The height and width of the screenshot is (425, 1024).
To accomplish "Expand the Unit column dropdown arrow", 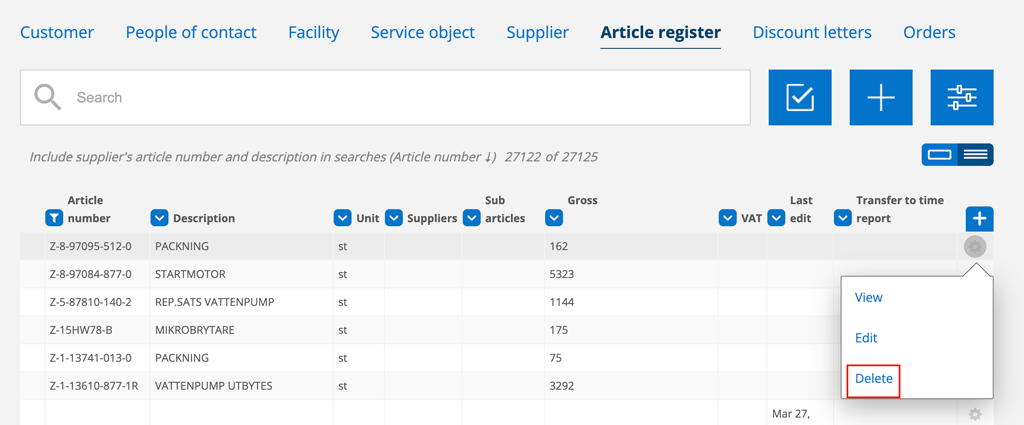I will (x=342, y=218).
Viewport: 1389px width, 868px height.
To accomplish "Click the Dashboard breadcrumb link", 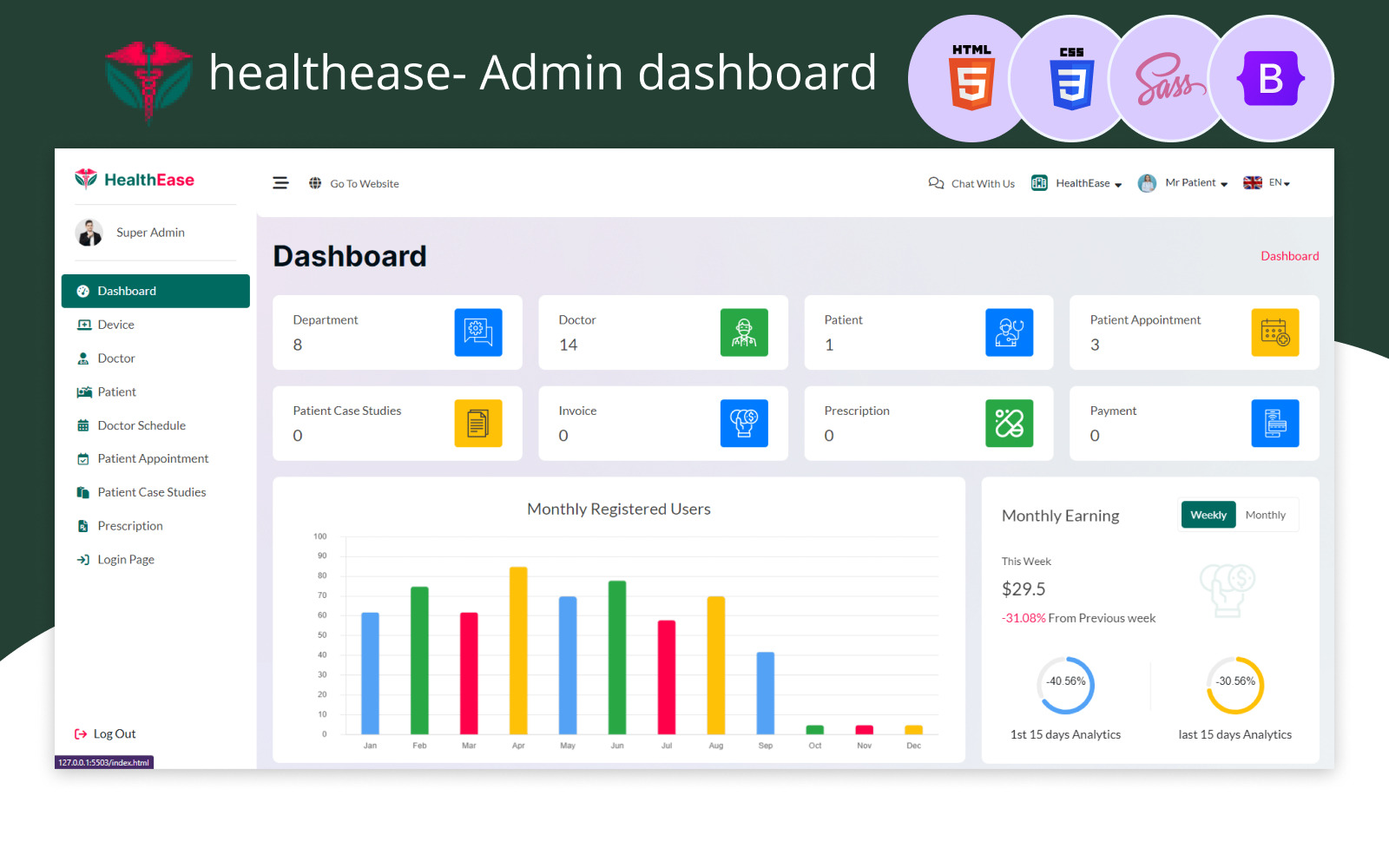I will 1289,256.
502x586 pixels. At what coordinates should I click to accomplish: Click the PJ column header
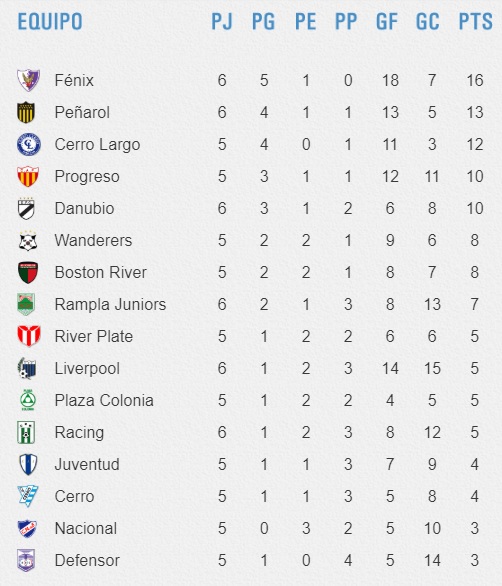[x=222, y=21]
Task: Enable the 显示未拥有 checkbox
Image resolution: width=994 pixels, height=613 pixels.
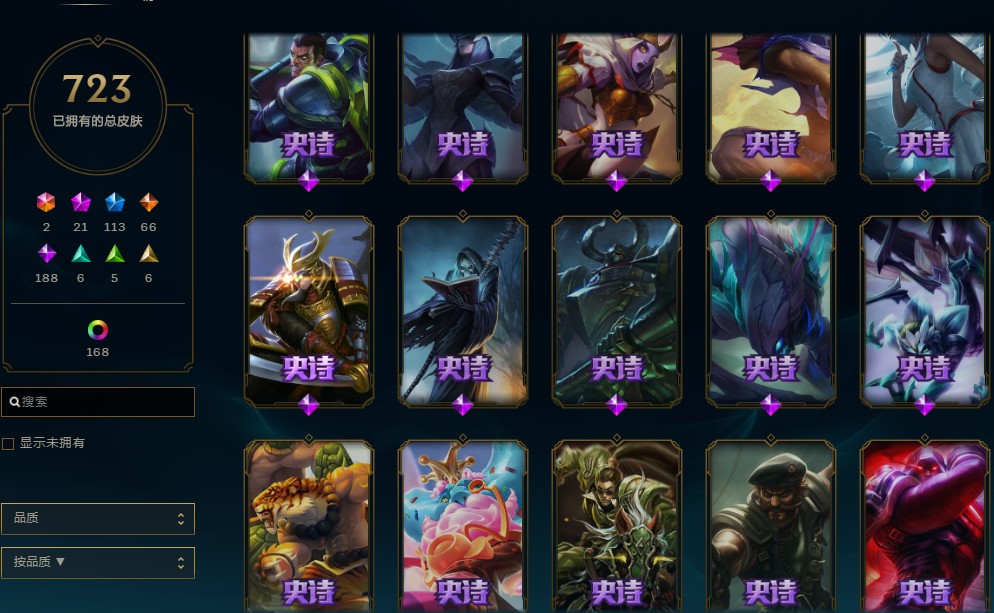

Try it:
Word for word, repeat only the lines from the line containing "502x586 pixels. At" through the end of the data, without any pictures.

Your solution:
502x586 pixels. At what coordinates should I click to accomplish: Click the PJ column header
[x=222, y=21]
Task: Enable the 显示未拥有 checkbox
Image resolution: width=994 pixels, height=613 pixels.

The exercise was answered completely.